Ergastolo. È la condanna chiesta dal pm Cinzia Piccioni per Denny Pruscino e la moglie Katia Reginella, sotto processo in Corte d’Assise a Macerata per l’omicidio e l’occultamento del cadavere del piccolo Jason, il bimbo nato da un’altra relazione avuta dalla donna e scomparso nel nulla due mesi dopo la nascita, nel 2011. Da allora, nonostante le vaste ricerche, il corpicino del bambino non si è mai trovato.
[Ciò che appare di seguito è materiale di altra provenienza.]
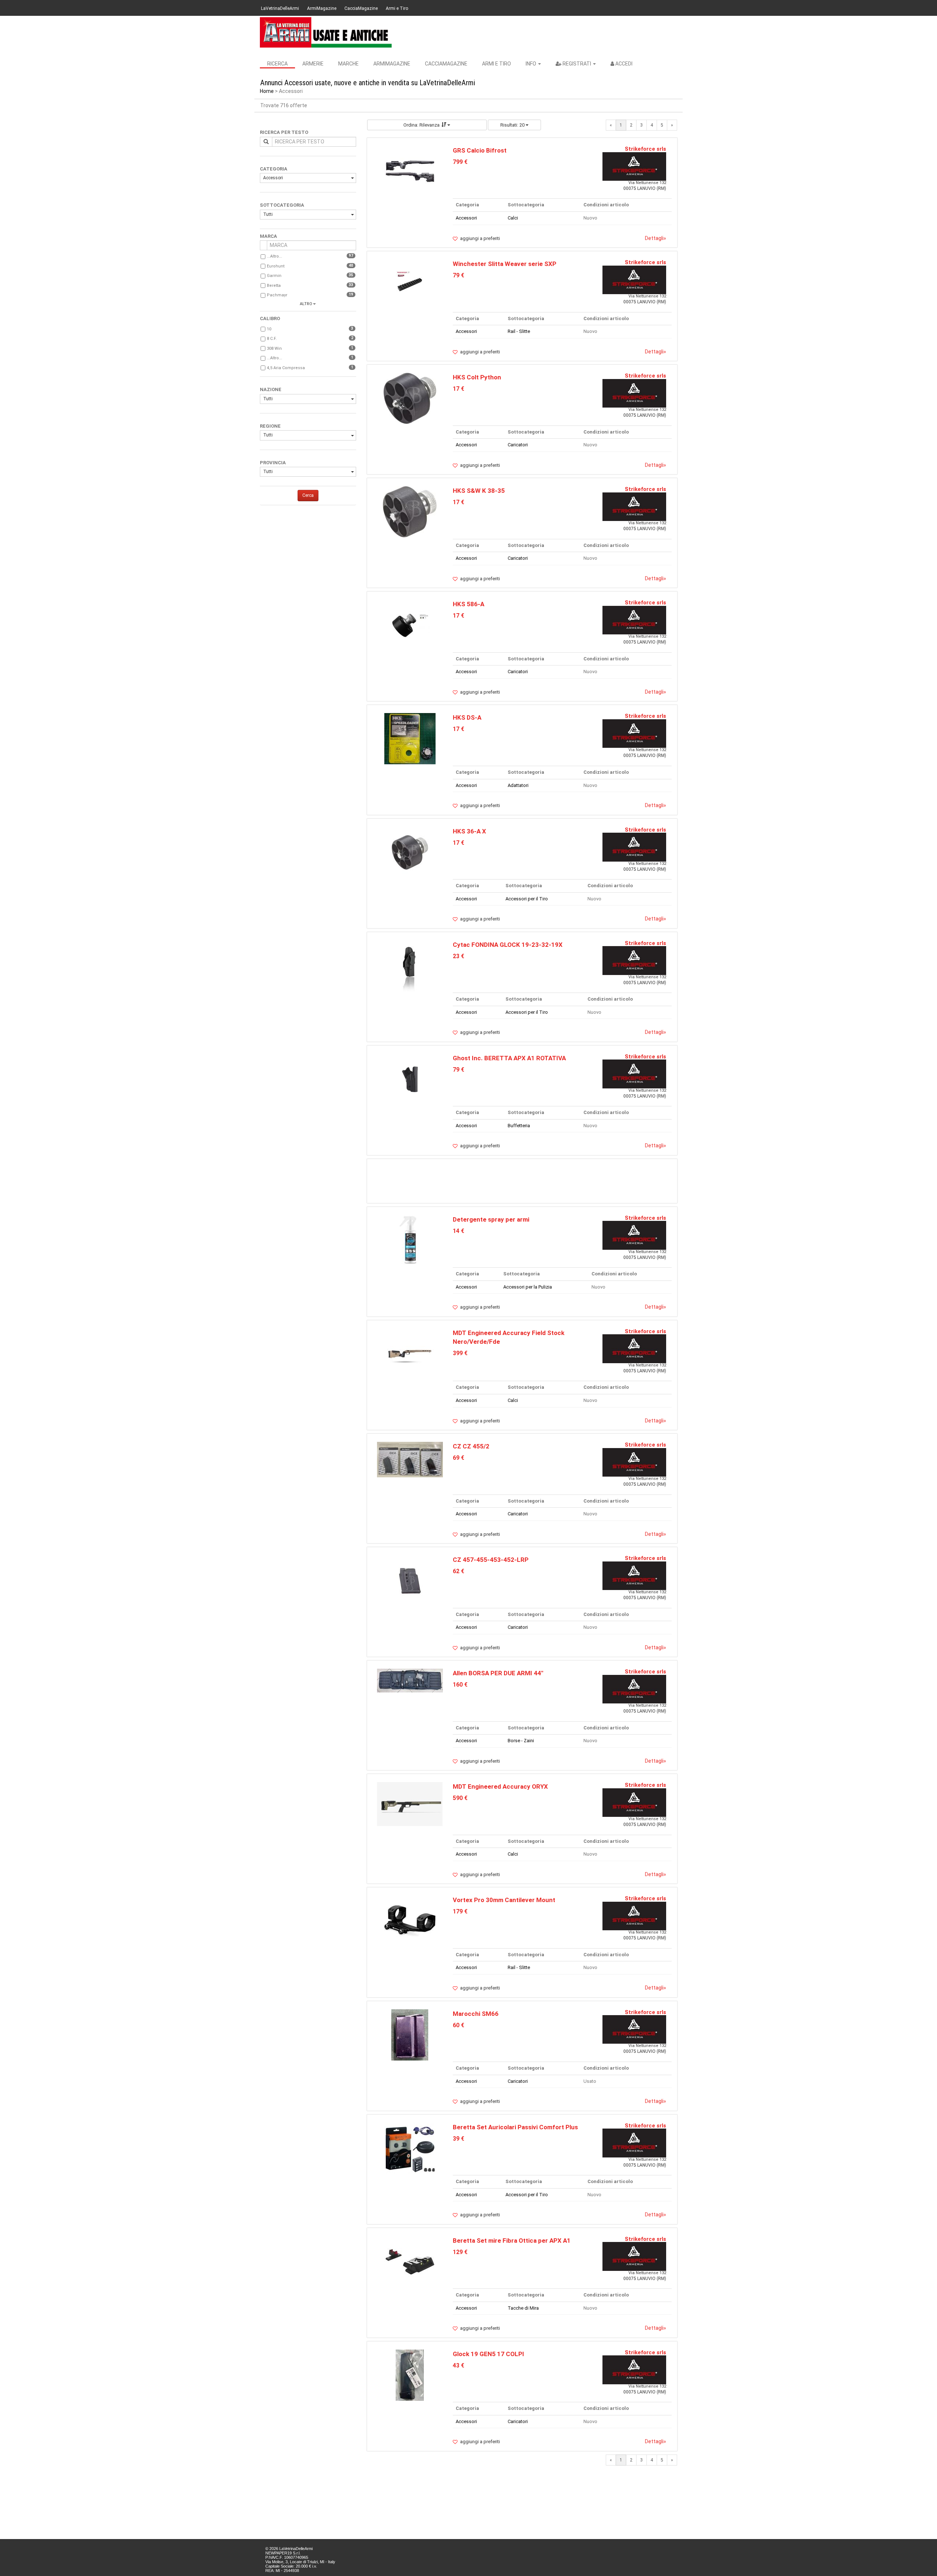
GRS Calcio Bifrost (480, 150)
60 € (458, 2025)
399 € (460, 1353)
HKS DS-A (467, 717)
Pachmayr (277, 295)
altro (306, 303)
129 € (460, 2252)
La requisitoria. La richiesta del Pm è arrivata dopo cinque ore di requisitoria, nel corso della quale, per la prima volta, è stata mostrata in aula una foto del neonato di Folignano, in provincia di Ascoli.
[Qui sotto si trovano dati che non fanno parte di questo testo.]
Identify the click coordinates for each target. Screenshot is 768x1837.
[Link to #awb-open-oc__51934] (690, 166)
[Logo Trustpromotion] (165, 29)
A uccidere Jason, per il magistrato, fu Pruscino, che gettò il piccolo sul divano. Nessuna attenuante per Katia che non prestò soccorso al piccolo.
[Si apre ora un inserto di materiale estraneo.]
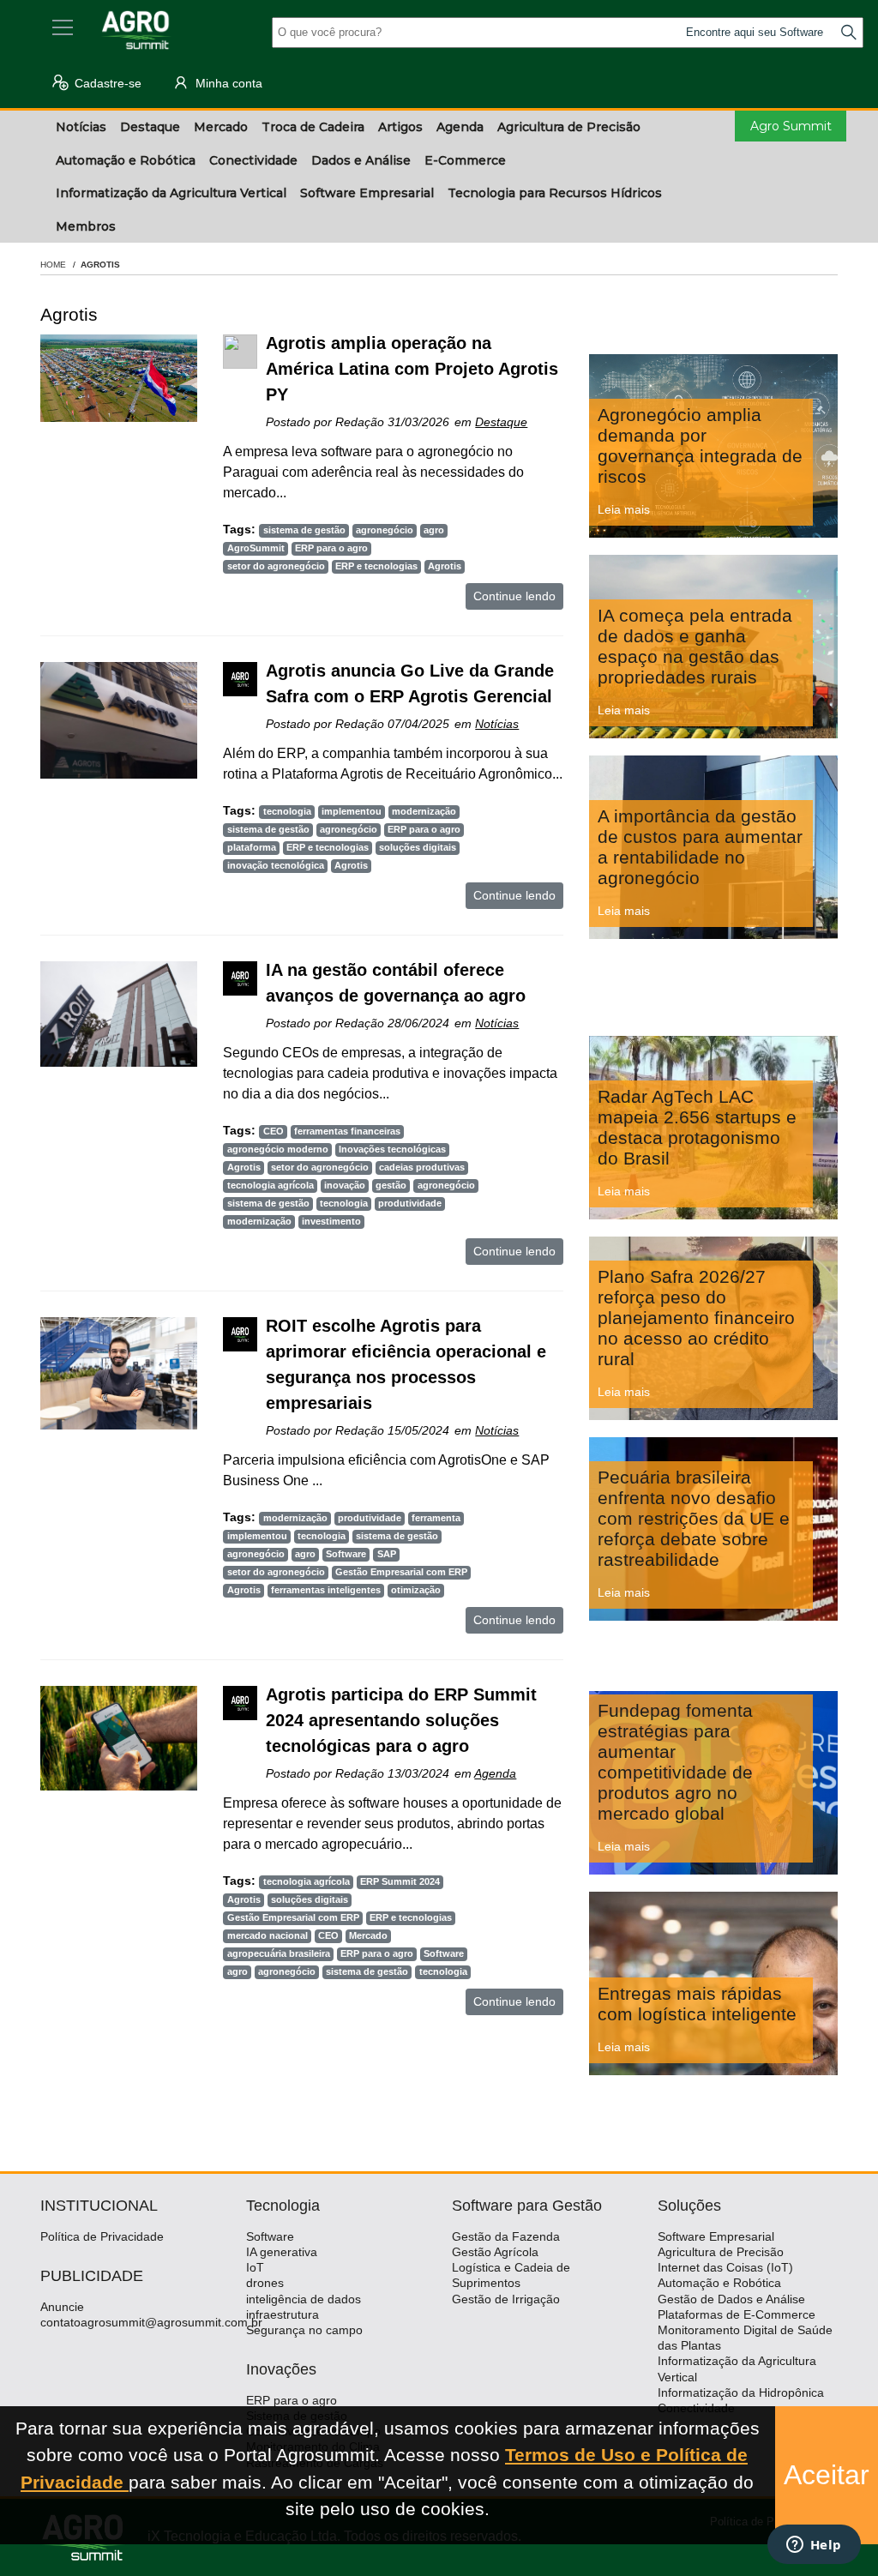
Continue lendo (514, 596)
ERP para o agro (331, 548)
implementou (352, 811)
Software (346, 1554)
I fratelli. Il Pm ha ricordato gli altri due figli di Katia e Danny, iniziando dal primogenito della coppia. Un bambino che una settimana dopo essere uscito dall’ospedale, dopo essere nato, «è stato riportato con un trauma cranico devastante – ha riferito il Pm – Oggi ha una tetraparesi. Anche la bambina, secondogenita, ha subito delle lesioni e oggi ha un ritardo psicomotorio. Questi sono i fratellini di Jason, se avesse avuto modo di incontrarli non avrebbe potuto fare nemmeno una corsa con loro, perché entrambi sono disabili. Bambini nati perfettamente sani, che escono disabili dalla famiglia che avrebbe dovuto proteggerli. La fine di Jason sembra quasi la cronaca di una morte annunciata».

Jason. Un piccolo di cui si sa pochissimo: «Sappiamo che nasce il 9 maggio del 2011 all’ospedale di Teramo, perfettamente sano. Ma i genitori hanno deciso di eliminare ogni traccia del bambino: non c’è un vestitino, non un biberon. C’è solo una foto del 28 maggio, in cui il piccolo è in braccio al papà – ha detto Piccioni – un dato si può dare per certo: il bambino è morto e il cadavere è stato soppresso, distrutto. C’è stata una volontà pervicace degli imputati di nascondere l’accertamento della verità».

Il delitto. Secondo il magistrato il piccolo è morto tra il 23 e il 24 giugno ma «non è morto immediatamente, era ansimante quando decidono scientemente di non intervenire, di disfarsi del corpo». Il processo riprenderà il 21 maggio.